A Câmara dos Deputados aprovou nesta quarta-feira uma suspensão de seis meses do mandato de Glauber Braga (PSOL-RJ), um dia depois de o parlamentar ter ocupado, por cerca de uma hora, a cadeira da Presidência da Casa e tentado obstruir os trabalhos do plenário. O placar foi de 318 votos favoráveis e 141 contrários.
Até o início da tarde de hoje, o cenário era de que Glauber seria cassado. Integrantes da base do governo, contudo, articularam a aprovação de um destaque que diminuiu a oposição. Esta aprovação só foi possível por conta da crise institucional atravessada pelo presidente Hugo Motta (Republicanos-PB).
Apesar da maior parte da Casa condenar a atitude de Glauber nesta terça-feira, a condução da crise por parte de Motta pesou contra o presidente. Parlamentares ouvidos sob reserva afirmaram que a suspensão seria uma espécie de “saída honrosa” para Motta, em vez de correr o risco de sair derrotado na votação da cassação. O acordo costurado contemplou todos os partidos. Apenas o PL e o Novo orientaram contra.

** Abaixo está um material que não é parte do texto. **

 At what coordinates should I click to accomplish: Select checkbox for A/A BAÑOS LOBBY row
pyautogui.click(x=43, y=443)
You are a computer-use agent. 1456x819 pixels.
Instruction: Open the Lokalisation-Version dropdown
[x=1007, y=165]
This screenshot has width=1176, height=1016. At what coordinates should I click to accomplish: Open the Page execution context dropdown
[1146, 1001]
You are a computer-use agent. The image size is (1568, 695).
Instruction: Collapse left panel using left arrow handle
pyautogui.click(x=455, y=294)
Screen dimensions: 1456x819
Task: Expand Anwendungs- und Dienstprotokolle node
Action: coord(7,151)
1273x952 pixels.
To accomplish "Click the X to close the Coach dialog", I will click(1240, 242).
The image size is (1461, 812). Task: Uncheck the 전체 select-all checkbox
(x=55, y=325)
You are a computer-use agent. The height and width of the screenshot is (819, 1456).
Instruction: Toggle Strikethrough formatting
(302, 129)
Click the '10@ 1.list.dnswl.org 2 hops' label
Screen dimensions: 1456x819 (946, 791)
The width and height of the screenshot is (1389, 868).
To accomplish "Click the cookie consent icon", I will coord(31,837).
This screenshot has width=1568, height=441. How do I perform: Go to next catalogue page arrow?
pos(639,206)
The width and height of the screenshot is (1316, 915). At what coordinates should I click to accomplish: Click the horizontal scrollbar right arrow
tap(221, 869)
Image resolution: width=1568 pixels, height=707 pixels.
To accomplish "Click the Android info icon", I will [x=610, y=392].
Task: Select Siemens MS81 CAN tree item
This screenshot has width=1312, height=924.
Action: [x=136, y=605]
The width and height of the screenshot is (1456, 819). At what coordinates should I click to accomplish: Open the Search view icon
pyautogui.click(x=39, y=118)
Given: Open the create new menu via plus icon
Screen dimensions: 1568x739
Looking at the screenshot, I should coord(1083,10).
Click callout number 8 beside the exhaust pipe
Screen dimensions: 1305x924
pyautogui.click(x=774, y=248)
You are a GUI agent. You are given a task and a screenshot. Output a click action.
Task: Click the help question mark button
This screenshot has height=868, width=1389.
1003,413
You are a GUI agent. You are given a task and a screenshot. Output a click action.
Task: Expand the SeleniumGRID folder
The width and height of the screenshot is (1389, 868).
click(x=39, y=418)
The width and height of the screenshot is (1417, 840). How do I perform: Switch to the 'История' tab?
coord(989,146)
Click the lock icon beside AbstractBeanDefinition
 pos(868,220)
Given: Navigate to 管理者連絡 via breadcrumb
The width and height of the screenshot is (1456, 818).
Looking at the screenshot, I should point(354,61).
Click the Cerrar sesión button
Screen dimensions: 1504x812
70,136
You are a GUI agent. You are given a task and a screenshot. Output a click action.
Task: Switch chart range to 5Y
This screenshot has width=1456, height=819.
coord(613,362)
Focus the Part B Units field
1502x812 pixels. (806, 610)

Os partidos do Centrão, que antes eram favoráveis à cassação, foram convencidos de votar pela suspensão. A lógica interna é de que seria melhor punir o parlamentar do que correr o risco de não ter quórum o suficiente para a perda do mandato, o que ressultaria em uma absolvição.
A decisão encerra meses de desgaste envolvendo o processo disciplinar contra o deputado — um percurso que incluiu até uma greve de fome — e foi tomada em meio ao clima de ruptura provocado pelos episódios da véspera.
O motivo do processo de cassação é um episódio de abril de 2024, quando Glauber foi denunciado por ter chutado o militante do MBL Gabriel Costenaro durante uma discussão nos corredores da Câmara. Glauber Braga e o militante Gabriel Costenaro discutiram dentro das dependências da Casa. Houve empurrões e chutes do parlamentar contra o militante. O deputado Kim Kataguiri (União-SP) também estava presente.
Na ocasião, a discussão seguiu para o exterior da Câmara e precisou ser apartada por policiais legislativos, que conduziram os dois para prestar depoimento no Departamento de Polícia Legislativa (Depol) da Câmara. O deputado se defende dizendo que, na ocasião em que agrediu o integrante do MBL, o militante o teria provocado e xingado sua mãe.